What do vodka and espresso have to do with the US economy?

4 min read


Pershing INSITE 2018

Dr. David Kelly and Vincent Reinhart share the stage at INSITE 2018. (Pershing)

One thing that is almost a guarantee when high-profile economists take the stage at a big event is that the audience is going to hear some interesting insights on what factors are shaping the markets. What is not always guaranteed is that the session is going to be funny. The Market Mavens Masterclass session at Pershing’s INSITE 2018 was both.
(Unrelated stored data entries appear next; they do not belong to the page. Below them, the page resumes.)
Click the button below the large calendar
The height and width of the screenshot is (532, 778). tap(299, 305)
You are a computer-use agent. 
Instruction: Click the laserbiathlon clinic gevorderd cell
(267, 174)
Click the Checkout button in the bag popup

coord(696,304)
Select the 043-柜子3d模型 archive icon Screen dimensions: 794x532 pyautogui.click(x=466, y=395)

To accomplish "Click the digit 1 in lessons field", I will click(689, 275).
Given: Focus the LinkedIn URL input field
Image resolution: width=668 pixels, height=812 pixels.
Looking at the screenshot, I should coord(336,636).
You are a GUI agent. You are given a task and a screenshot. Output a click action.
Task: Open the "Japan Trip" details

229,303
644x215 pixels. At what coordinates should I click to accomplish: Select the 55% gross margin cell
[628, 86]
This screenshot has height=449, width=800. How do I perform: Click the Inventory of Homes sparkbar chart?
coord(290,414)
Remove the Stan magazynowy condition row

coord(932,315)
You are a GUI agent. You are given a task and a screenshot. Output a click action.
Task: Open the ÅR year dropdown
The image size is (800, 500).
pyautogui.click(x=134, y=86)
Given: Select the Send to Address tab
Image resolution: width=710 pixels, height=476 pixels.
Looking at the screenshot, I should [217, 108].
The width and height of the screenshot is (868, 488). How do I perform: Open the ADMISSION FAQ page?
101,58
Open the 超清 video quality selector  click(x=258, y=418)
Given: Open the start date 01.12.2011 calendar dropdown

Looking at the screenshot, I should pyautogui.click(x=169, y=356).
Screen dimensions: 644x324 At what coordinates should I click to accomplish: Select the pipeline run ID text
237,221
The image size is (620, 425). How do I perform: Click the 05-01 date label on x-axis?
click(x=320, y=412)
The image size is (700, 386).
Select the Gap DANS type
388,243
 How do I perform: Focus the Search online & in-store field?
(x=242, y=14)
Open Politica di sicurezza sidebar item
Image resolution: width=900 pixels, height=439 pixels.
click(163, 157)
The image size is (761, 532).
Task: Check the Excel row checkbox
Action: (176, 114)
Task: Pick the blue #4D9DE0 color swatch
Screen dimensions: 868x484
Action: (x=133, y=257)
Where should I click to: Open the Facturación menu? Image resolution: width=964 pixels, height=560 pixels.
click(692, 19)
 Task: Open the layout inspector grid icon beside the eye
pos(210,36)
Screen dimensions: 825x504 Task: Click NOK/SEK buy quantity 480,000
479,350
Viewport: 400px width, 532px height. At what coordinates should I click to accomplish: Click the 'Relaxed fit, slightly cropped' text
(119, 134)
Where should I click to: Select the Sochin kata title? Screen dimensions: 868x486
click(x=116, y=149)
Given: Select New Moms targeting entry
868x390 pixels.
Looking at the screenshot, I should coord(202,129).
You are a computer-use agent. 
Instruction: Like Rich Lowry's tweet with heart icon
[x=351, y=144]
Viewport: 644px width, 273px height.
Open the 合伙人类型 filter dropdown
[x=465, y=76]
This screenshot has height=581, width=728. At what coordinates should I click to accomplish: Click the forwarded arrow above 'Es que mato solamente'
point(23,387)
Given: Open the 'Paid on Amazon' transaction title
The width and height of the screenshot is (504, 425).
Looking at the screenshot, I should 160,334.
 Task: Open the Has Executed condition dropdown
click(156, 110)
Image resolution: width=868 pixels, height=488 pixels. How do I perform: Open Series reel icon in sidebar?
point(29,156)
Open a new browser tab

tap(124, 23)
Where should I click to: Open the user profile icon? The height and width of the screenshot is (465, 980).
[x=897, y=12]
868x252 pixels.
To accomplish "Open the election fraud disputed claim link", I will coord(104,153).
Dr. David Kelly got things going by expanding on the Vodka and Espresso piece he had written on LinkedIn earlier in the week. The piece recalls how during his days working in Sweden, Kelly was often amazed to witness how many Swedes imbibed vast amounts of vodka each night and equally voluminous amounts of espresso during the day. Kelly explained how the ying and yang of the clear and dark beverages was a delicate balancing act as too much of either would invite disastrous results.

Kelly, the Chief Global Strategist and Head of the Global Market Insights Strategy Team for J.P. Morgan Asset Management, likened that delicate balance to the current state of the US economy. From the piece:

“The U.S. economy finds itself in a similarly oddly balanced position today with a strongly stimulative fiscal policy being softened by the dampening impact of trade uncertainty.”

So tariffs and other geopolitical uncertainty are the vodka, while tax cuts and a stimulative Federal Reserve are the espresso. That is hilarious.

Aside from being funny, Kelly’s analogy is also incredibly accurate. So much so that his colleague on-stage, Vincent Reinhart, embraced the analogy and posited a very real-world question that highlighted the serious consequences of vodka-style trade rhetoric: “If you were a CEO, where would you open a plant in the Midwest right now? Nowhere. You probably want to wait and see how trade tensions work out.”

Trump being Trump

Reinhart, the Chief Economist of Standish, which is part of BNY Mellon Asset Management North America, said no one should be surprised that President Trump has shaken up the trade status quo because Trump’s rhetoric and tariff moves represent him following through on his campaign promises. The one small tactical challenge the administration seems to be facing, according to Reinhart, is that members of the Trump team don’t always seem to be sure of what specifics they want to negotiate.

Politics and the markets

Kelly noted that politics is hurting the US right now and quipped that ever news story seems to pit “Foxistan vs CNNistan.” However, Kelly said politics and markets have always been a curious blend, jokingly recounting how he spent years during Obama administration trying to convince Republicans that the market will go up with a Democrat in the White House. Now he has to turn around and convince Democrats the market will go up with a Republican in the White House.

Wage stagnation

The conversation wasn’t all fun and games and vodka and espresso. On the topic of wage growth, Kelly was very direct in his comments about the underlying structural changes that have caused wage growth to sputter.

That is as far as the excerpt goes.